Data for locating words and elements:

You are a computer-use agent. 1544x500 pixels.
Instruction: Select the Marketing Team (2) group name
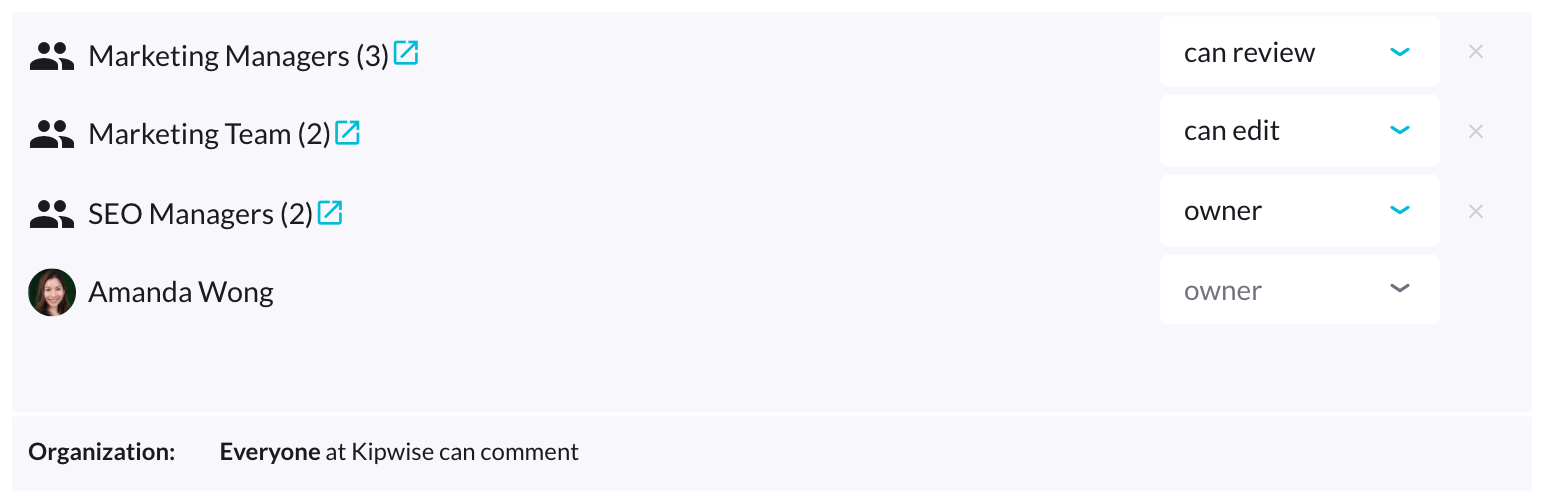coord(209,135)
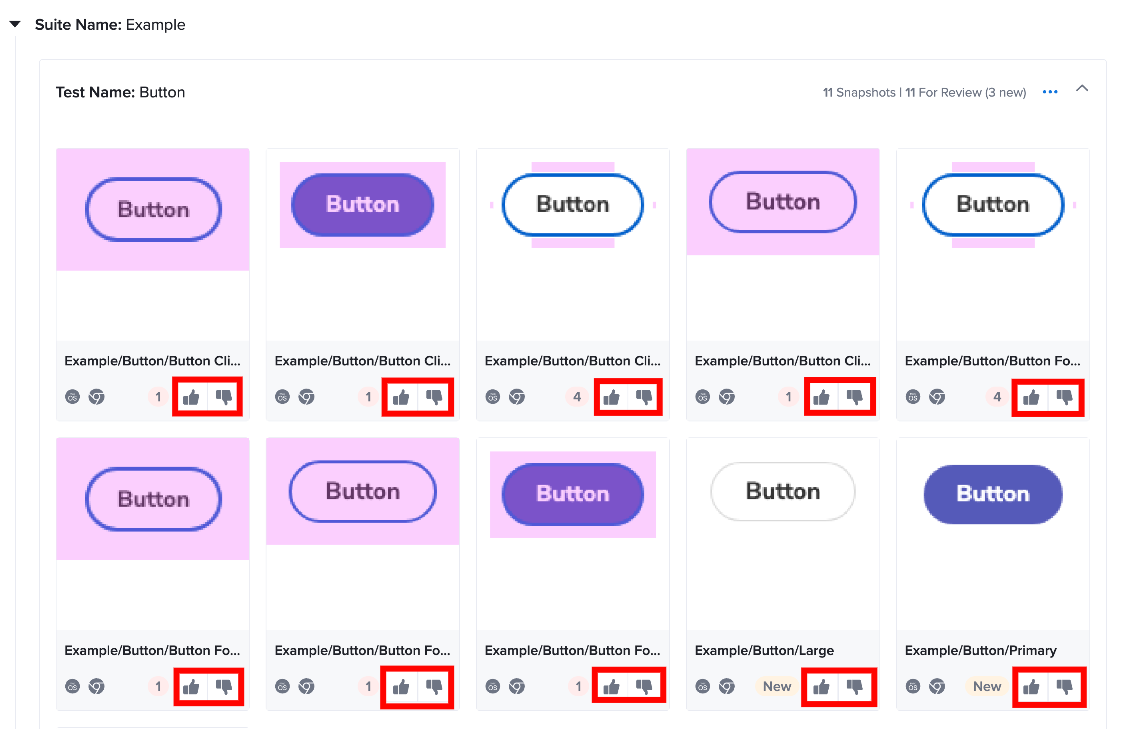Viewport: 1123px width, 729px height.
Task: Give thumbs down to Example/Button/Primary snapshot
Action: point(1065,687)
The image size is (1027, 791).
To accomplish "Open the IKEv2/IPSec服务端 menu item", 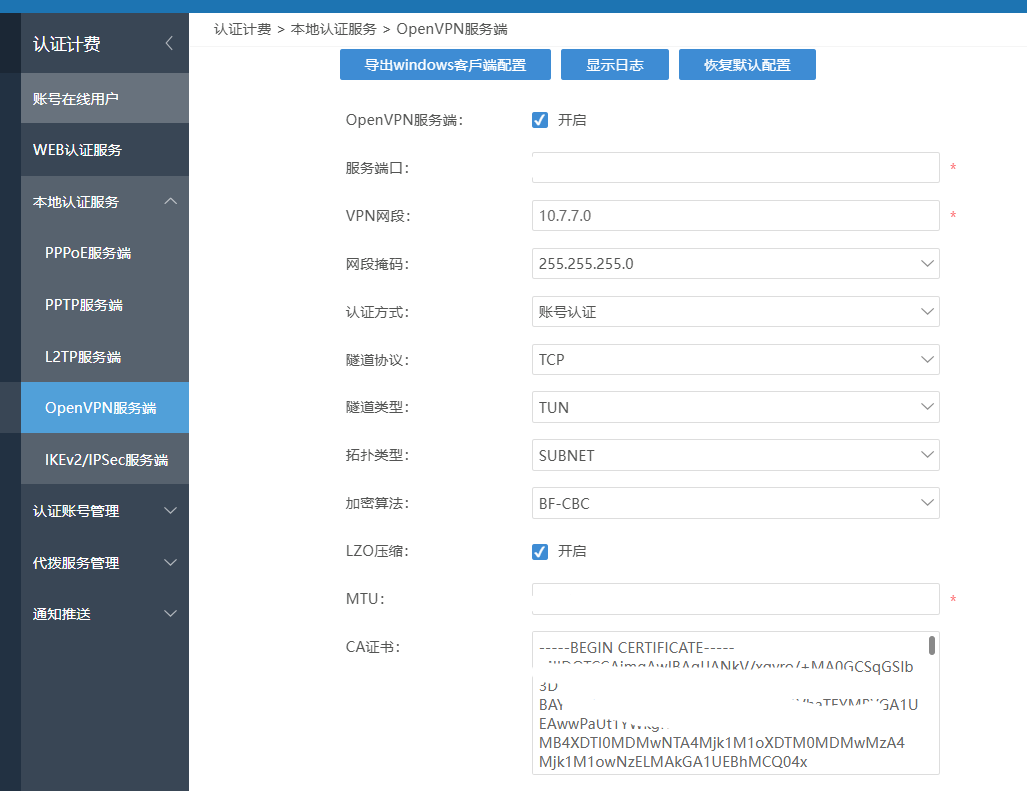I will (x=106, y=460).
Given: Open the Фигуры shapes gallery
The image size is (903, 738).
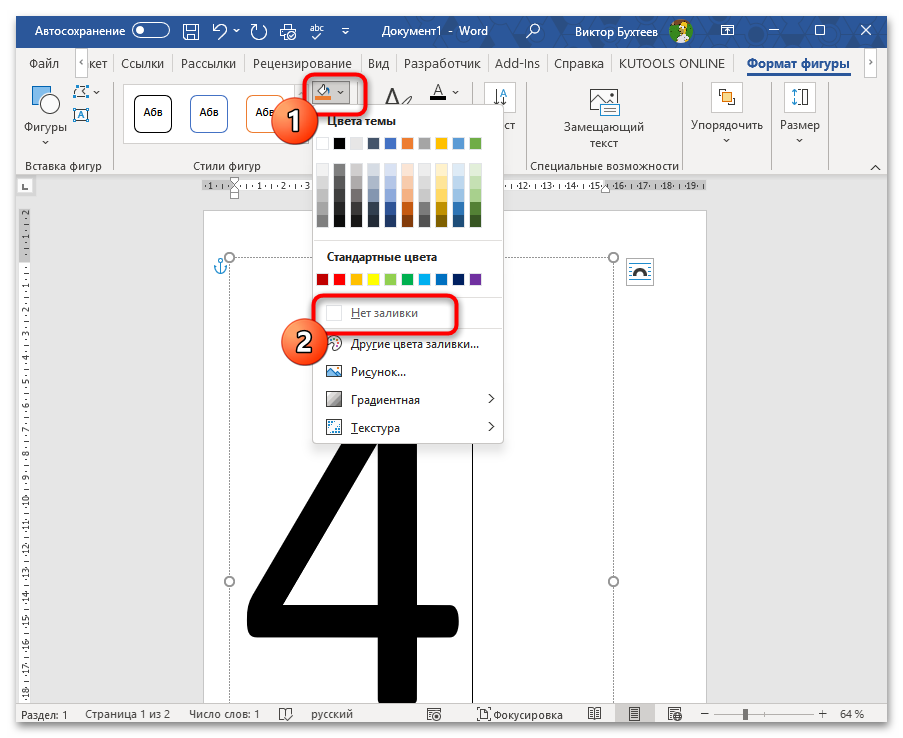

The task =
Identify every line of the items above that contains the string "image", matching case exactly, and copy each such line.

Answer to the problem =
The image size is (1027, 791).
The image size is (903, 738).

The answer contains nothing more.